**Exercise brief:** A word-for-word restatement of the data is what is needed.

**Data supplied:**
___

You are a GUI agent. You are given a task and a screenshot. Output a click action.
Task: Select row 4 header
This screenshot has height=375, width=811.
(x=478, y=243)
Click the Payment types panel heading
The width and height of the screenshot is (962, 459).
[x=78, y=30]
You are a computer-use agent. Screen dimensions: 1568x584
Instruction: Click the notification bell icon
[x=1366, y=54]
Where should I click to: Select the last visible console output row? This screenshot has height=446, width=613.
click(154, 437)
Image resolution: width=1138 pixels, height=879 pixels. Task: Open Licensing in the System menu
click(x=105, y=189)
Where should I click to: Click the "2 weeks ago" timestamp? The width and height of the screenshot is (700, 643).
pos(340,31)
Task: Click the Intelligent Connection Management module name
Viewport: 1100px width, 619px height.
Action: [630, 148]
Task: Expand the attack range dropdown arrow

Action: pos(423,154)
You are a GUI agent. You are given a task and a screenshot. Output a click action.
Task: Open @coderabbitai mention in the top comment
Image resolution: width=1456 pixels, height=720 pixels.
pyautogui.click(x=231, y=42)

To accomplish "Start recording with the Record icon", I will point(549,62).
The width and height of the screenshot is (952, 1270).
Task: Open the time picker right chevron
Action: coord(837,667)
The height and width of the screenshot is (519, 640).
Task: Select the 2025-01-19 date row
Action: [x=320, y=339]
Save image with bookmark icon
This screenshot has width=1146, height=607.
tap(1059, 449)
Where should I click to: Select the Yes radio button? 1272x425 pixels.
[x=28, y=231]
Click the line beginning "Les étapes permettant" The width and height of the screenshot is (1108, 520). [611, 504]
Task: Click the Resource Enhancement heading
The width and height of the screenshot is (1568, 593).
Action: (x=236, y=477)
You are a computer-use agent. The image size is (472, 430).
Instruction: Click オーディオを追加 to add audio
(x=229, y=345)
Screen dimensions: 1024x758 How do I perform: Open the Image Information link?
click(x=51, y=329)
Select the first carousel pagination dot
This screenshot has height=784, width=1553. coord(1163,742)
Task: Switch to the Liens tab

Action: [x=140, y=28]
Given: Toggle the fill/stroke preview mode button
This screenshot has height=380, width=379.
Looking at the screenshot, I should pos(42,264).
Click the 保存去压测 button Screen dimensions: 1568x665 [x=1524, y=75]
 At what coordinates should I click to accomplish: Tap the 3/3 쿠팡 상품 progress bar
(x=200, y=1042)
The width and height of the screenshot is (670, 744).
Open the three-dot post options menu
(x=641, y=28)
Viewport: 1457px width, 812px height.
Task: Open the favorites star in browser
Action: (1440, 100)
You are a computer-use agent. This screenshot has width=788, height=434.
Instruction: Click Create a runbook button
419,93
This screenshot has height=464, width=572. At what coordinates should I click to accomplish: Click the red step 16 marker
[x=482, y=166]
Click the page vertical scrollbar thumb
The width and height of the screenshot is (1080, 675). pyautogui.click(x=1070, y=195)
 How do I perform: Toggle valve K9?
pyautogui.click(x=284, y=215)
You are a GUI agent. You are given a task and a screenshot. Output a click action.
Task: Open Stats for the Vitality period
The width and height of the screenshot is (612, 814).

___

**Exercise response:**
You are a GUI agent. You are given a task and a screenshot. Output a click action.
Task: Select row 4 header
This screenshot has height=375, width=811.
(x=478, y=243)
Click the Payment types panel heading
The width and height of the screenshot is (962, 459).
[x=78, y=30]
You are a computer-use agent. Screen dimensions: 1568x584
Instruction: Click the notification bell icon
[x=1366, y=54]
Where should I click to: Select the last visible console output row? This screenshot has height=446, width=613.
click(154, 437)
Image resolution: width=1138 pixels, height=879 pixels. Task: Open Licensing in the System menu
click(x=105, y=189)
Where should I click to: Click the "2 weeks ago" timestamp? The width and height of the screenshot is (700, 643).
pos(340,31)
Task: Click the Intelligent Connection Management module name
Viewport: 1100px width, 619px height.
Action: [630, 148]
Task: Expand the attack range dropdown arrow

Action: pos(423,154)
You are a GUI agent. You are given a task and a screenshot. Output a click action.
Task: Open @coderabbitai mention in the top comment
Image resolution: width=1456 pixels, height=720 pixels.
pyautogui.click(x=231, y=42)

To accomplish "Start recording with the Record icon", I will point(549,62).
The width and height of the screenshot is (952, 1270).
Task: Open the time picker right chevron
Action: coord(837,667)
The height and width of the screenshot is (519, 640).
Task: Select the 2025-01-19 date row
Action: [x=320, y=339]
Save image with bookmark icon
This screenshot has width=1146, height=607.
tap(1059, 449)
Where should I click to: Select the Yes radio button? 1272x425 pixels.
[x=28, y=231]
Click the line beginning "Les étapes permettant" The width and height of the screenshot is (1108, 520). [611, 504]
Task: Click the Resource Enhancement heading
The width and height of the screenshot is (1568, 593).
Action: (x=236, y=477)
You are a computer-use agent. The image size is (472, 430).
Instruction: Click オーディオを追加 to add audio
(x=229, y=345)
Screen dimensions: 1024x758 How do I perform: Open the Image Information link?
click(x=51, y=329)
Select the first carousel pagination dot
This screenshot has height=784, width=1553. coord(1163,742)
Task: Switch to the Liens tab

Action: [x=140, y=28]
Given: Toggle the fill/stroke preview mode button
This screenshot has height=380, width=379.
Looking at the screenshot, I should pos(42,264).
Click the 保存去压测 button Screen dimensions: 1568x665 [x=1524, y=75]
 At what coordinates should I click to accomplish: Tap the 3/3 쿠팡 상품 progress bar
(x=200, y=1042)
The width and height of the screenshot is (670, 744).
Open the three-dot post options menu
(x=641, y=28)
Viewport: 1457px width, 812px height.
Task: Open the favorites star in browser
Action: (1440, 100)
You are a computer-use agent. This screenshot has width=788, height=434.
Instruction: Click Create a runbook button
419,93
This screenshot has height=464, width=572. At what coordinates should I click to accomplish: Click the red step 16 marker
[x=482, y=166]
Click the page vertical scrollbar thumb
The width and height of the screenshot is (1080, 675). pyautogui.click(x=1070, y=195)
 How do I perform: Toggle valve K9?
pyautogui.click(x=284, y=215)
You are a GUI agent. You are given a task and a screenshot. Output a click action.
Task: Open Stats for the Vitality period
The width and height of the screenshot is (612, 814).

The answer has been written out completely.